### Task objective
Output each record exactly, excluding pictures.

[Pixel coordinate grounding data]
* * * * * * * * *
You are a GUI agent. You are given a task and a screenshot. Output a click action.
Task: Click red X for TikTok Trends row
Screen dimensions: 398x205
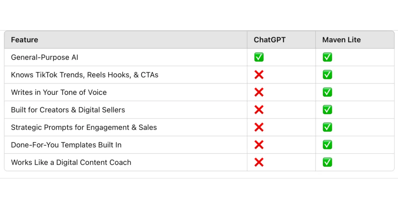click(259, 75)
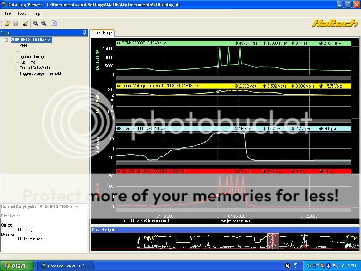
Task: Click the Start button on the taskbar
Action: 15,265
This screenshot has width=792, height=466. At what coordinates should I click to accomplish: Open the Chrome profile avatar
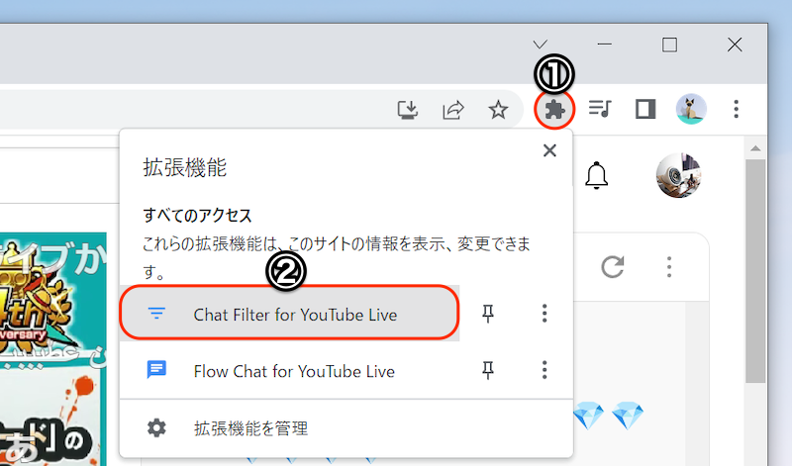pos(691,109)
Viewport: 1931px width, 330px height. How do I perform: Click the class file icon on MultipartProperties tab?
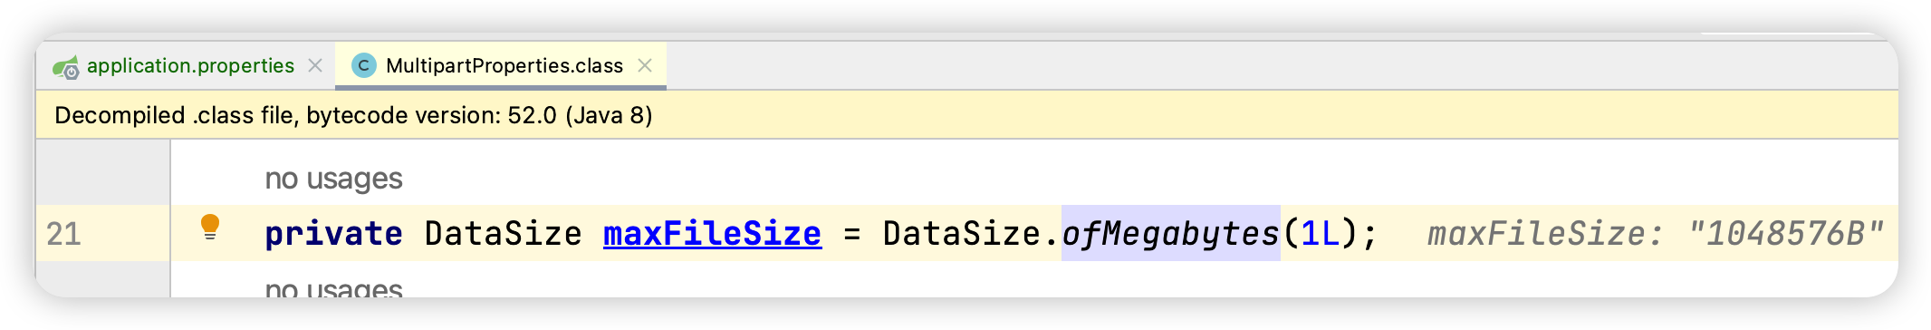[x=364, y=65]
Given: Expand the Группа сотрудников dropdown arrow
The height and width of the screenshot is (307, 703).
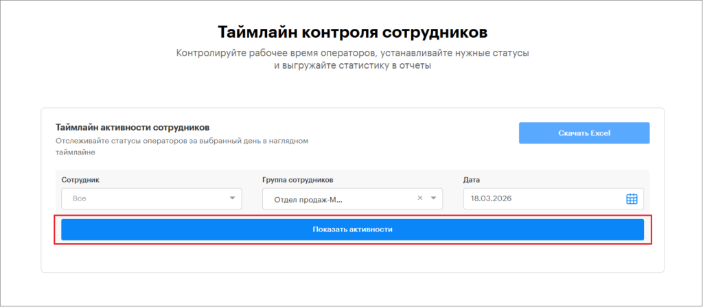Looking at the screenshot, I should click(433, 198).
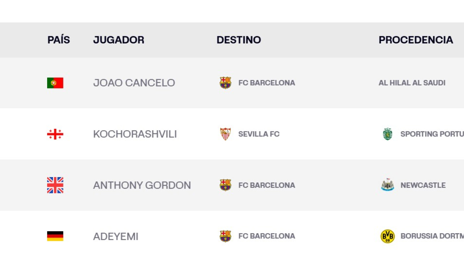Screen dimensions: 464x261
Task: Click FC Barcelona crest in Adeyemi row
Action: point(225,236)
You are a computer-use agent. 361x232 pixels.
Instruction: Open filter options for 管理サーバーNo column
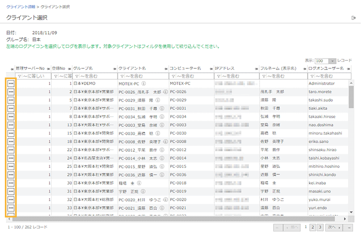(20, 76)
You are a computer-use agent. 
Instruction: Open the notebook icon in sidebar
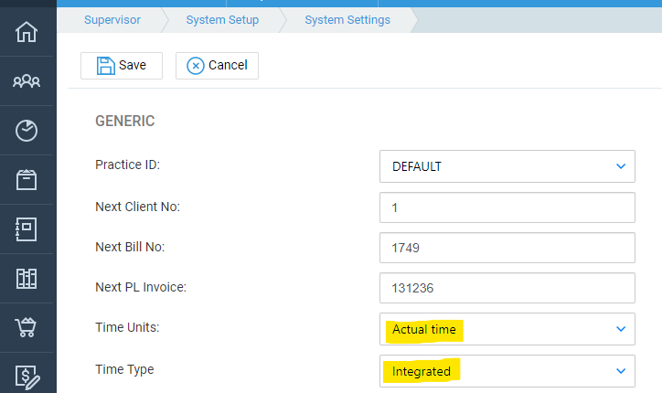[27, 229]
* * * * * * * * *
### Solution for this task
You are a GUI agent. You are given a task and a screenshot. Output a click action.
Task: Click red X for TikTok Trends row
Screen dimensions: 398x205
click(259, 75)
Task: Click the Start button on the taskbar
Action: 15,265
This screenshot has width=792, height=466. At what coordinates should I click to accomplish: Open the Chrome profile avatar
pos(691,109)
Viewport: 1931px width, 330px height. How do I perform: Click the class file icon on MultipartProperties tab?
[x=364, y=65]
Given: Expand the Группа сотрудников dropdown arrow
The height and width of the screenshot is (307, 703).
Looking at the screenshot, I should click(433, 198).
Screen dimensions: 464x261
Task: Click FC Barcelona crest in Adeyemi row
Action: point(225,236)
You are a computer-use agent. 361x232 pixels.
Instruction: Open filter options for 管理サーバーNo column
(20, 76)
You are a computer-use agent. 
Instruction: Open the notebook icon in sidebar
[27, 229]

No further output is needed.